• [DATA RECORDS]

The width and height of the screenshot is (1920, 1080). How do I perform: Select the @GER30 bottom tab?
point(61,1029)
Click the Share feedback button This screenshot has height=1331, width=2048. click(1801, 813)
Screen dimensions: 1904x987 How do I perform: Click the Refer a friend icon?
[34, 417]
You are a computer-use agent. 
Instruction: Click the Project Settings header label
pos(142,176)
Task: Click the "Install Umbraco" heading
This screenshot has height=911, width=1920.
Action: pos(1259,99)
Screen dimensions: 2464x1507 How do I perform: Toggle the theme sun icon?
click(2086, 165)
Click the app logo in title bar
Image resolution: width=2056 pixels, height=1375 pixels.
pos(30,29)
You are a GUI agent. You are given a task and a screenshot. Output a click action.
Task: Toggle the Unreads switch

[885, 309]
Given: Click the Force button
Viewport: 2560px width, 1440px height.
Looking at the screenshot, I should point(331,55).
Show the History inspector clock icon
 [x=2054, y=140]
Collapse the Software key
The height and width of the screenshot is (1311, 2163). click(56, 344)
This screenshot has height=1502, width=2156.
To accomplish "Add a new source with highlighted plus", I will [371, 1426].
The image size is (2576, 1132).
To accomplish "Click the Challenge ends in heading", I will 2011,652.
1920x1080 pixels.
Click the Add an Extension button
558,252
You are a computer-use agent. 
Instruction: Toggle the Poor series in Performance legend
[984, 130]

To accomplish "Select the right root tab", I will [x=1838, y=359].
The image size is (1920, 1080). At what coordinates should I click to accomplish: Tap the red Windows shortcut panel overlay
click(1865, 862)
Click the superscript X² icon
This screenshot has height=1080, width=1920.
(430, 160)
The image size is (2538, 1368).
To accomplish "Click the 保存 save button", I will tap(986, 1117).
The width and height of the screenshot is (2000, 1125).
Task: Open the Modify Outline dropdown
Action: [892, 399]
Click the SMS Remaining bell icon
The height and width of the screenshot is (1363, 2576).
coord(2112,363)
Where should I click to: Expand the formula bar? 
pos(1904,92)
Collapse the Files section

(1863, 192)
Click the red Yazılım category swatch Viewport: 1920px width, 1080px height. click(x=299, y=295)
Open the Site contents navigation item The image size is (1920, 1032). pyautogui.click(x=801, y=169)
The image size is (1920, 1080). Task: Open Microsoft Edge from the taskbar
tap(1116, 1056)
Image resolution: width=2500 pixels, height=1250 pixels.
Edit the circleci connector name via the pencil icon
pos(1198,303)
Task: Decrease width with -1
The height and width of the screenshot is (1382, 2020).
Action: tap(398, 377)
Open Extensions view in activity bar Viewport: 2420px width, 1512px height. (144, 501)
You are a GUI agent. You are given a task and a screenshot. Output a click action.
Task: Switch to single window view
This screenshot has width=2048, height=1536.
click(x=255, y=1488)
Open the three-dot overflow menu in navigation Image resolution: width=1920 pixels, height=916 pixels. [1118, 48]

• [TASK INSTRUCTIONS] Write down, word for word, the lines above from the one containing "Collapse the Software key" through the one containing "The image size is (2576, 1132).", both ends included.

• [ANSWER]
Collapse the Software key
The height and width of the screenshot is (1311, 2163). click(56, 344)
This screenshot has height=1502, width=2156.
To accomplish "Add a new source with highlighted plus", I will [371, 1426].
The image size is (2576, 1132).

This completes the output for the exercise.